Светлый фон

Voltaire se servit largement des informations fournies.

N. 357. – Le vice-chancellier Schaffirof alla dans sa tente avec un grand appareil (528).

SEC. p. 18. Le vice-chancellier Shaphirof. Il alla seul dans la tente du grand vizir suivi d’un secrétaire et de deux ou trois autres gens. Ce n’est qu’après avoir reglés les articles du traité que le major-général Sheremetoff fils du maréchal passa au camp turc pour rester auprès du grand vizir conjointement avec Shaphiroff jusqu’à l’entière exécution du traité.

N. 358. – Le premier secrétaire du viziriat (529).

SEC. p. 19, secrétaire d’État de la Porte. Il n’étoit secrétaire du viziriat.

Sic. Ne faudrait-il pas lire: il n’étoit que secrétaire du viziriat?

N- 359. – Dans ce temps-là même le corps d’armée commandé par le général Renne (529).

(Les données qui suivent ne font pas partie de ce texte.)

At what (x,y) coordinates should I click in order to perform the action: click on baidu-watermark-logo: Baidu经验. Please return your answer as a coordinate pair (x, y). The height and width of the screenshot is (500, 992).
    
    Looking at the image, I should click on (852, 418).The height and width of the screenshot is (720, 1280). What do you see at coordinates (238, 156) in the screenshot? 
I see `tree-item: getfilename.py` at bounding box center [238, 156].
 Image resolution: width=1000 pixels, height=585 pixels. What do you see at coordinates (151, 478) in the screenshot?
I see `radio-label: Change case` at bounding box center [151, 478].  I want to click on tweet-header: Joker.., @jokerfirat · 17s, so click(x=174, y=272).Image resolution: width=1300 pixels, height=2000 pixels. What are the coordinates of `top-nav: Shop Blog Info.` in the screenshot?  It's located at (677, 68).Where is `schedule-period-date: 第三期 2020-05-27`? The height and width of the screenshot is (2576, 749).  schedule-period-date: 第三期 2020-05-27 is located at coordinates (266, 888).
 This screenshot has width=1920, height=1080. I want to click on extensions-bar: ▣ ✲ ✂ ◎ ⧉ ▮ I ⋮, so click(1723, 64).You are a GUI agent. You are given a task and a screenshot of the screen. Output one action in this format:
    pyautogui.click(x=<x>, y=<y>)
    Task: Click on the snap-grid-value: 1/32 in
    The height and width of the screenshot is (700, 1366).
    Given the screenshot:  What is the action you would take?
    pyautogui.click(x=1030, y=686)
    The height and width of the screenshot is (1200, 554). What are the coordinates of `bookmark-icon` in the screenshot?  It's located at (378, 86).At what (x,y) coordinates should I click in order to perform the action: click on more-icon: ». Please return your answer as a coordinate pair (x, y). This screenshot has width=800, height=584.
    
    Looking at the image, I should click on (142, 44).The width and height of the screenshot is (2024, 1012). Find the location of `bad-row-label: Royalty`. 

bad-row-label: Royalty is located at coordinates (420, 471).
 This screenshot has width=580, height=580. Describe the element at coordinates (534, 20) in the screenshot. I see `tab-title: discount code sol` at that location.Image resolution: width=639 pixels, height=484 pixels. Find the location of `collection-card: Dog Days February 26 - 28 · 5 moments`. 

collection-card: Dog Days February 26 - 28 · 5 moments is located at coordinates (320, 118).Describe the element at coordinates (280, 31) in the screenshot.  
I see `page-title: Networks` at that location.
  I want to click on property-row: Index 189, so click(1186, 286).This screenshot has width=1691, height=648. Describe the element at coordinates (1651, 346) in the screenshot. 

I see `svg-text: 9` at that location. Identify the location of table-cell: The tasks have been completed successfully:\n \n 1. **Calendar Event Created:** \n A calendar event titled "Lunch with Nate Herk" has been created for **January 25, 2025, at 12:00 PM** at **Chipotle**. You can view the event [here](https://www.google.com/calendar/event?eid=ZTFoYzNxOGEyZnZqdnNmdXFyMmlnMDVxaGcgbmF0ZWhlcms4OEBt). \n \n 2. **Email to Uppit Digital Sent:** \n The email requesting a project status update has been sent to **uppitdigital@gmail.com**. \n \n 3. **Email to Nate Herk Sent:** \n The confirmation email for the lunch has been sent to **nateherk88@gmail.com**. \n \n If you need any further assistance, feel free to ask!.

SEC. ibid. l’Autre armée russe. Le corps du général Rönne.

Les modifications apportées au texte manuscrit à la suite de cette rectification sont apparentes.

N. 360. – Le czar avait un autre corps d’armée (529).

SEC. ibid. Encor un autre corps d’armée. En partant du Dniester on y avoit laissé sur la frontière quatre régimens aux ordres du général Ghesheff pour couvrir les magazins qu’on y formoit, et un autre petit corps étoit resté à Yassi.

N. 361. – Les articles de cette paix ne furent point rédigés (529).

SEC. p. 20, trêve de quinze ans. Il n’est pas marqué dans le traité que ce fut une prolongation de quelque trêve. Si Mr. de Voltaire entend ici la paix de 1700, elle a été faite pour trente ans.

Là encore le texte a été évidemment corrigé.

N. 362. – Le vizir demanda longtemps qu’on lui livrât Cantemir, comme le roi de Suède s’était fait livrer Patkul… Les Turcs… insistèrent en vain sur l’extradition de Cantemir. Pierre écrivit ces propres paroles au vice-chancellier Schafiroff: «J’abandonnerai plutôt aux Turcs tout le terrain qui s’étend jusqu’à Cursk: il me restera l’espérance de le recouvrer; mais la perte de ma foi est irréparable, je ne peux la violer. Nous n’avons de propre que l’honneur: y renoncer, c’est cesser d’être monarque» (530).

SEC p. 21. Le vizir demanda longtemps qu’on lui livrait Cantemir. La reponce héroique de Pierre I mérite d’être rapportée. Il dit: «Je me soumettrait à abandonner aux Turcs tout le terrain qui s’étend jusqu’à Cursk: en le quittant il me reste l’espérence de le recouvrer, mais la perte de ma foi est irréparable. Je ne peux penser à la violer ni livrer un prince qui a quitté sa principauté pour l’amour de moi. Nous n’avons de propre que l’honneur, y renoncer c’est cesser d’être monarque». Les paroles portèrent les Turcs à se désister de leur demande.